== TASK TO COMPLETE ==
Check every line below for the string "computer", and copy the lines that contain it.

━━ DATASET ENTRIES

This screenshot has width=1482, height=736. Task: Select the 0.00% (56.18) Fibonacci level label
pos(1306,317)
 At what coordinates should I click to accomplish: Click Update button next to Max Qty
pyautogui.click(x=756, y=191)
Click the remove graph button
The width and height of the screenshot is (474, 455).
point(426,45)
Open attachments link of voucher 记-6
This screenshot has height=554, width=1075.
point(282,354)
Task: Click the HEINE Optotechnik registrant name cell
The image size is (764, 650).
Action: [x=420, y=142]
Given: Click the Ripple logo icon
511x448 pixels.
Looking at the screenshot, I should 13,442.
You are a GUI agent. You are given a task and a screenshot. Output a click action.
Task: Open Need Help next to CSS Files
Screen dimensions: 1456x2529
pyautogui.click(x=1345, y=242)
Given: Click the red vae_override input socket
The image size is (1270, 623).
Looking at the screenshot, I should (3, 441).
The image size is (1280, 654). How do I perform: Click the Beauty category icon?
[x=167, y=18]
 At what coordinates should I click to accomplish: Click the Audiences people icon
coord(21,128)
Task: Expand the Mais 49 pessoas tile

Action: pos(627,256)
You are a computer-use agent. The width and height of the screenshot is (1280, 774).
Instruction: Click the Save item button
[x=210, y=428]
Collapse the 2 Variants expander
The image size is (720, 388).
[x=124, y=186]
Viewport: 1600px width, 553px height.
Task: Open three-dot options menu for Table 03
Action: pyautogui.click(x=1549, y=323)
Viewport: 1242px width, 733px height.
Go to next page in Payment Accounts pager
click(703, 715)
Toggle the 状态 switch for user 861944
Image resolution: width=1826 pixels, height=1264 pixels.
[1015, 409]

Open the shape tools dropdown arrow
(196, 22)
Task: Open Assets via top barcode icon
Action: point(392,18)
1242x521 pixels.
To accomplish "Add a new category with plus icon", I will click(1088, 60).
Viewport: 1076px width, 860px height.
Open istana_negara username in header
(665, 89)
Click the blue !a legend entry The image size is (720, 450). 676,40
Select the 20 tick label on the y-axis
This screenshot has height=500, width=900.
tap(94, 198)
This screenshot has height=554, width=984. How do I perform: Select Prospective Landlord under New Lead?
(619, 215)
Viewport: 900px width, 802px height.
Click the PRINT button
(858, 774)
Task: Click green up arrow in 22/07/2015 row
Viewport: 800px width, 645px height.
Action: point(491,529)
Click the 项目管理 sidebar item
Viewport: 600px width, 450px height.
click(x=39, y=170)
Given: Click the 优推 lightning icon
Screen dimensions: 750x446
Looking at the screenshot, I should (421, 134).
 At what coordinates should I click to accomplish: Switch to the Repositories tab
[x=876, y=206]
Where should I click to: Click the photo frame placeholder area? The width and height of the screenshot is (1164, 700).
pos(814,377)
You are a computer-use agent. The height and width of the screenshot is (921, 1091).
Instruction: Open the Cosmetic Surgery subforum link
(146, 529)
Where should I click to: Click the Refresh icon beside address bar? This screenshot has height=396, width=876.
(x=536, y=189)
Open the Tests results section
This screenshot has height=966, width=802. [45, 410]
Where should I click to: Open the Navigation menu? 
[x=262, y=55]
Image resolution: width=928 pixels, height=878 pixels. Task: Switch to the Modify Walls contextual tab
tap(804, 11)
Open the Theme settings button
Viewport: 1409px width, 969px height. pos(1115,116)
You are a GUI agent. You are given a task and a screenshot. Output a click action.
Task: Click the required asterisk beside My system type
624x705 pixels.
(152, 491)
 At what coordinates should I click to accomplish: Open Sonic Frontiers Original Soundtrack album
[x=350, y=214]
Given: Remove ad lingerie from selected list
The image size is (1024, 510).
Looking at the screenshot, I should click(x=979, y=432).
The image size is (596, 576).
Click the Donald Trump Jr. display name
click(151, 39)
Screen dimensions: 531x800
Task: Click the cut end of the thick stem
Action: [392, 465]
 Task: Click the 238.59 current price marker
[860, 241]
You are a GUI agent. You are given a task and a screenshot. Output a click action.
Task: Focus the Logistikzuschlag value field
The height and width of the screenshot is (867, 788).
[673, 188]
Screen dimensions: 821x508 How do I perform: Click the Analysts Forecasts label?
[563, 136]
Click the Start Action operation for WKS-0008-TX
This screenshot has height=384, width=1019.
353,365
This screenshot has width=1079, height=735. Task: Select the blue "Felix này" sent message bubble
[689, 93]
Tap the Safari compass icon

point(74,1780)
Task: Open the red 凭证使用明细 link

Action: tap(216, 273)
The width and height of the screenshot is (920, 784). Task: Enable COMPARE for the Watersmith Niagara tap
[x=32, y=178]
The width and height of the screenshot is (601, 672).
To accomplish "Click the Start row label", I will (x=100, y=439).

━━━━

== RESPONSE AREA ==
You are a computer-use agent. The width and height of the screenshot is (1280, 774).
You are a computer-use agent. The height and width of the screenshot is (921, 1091).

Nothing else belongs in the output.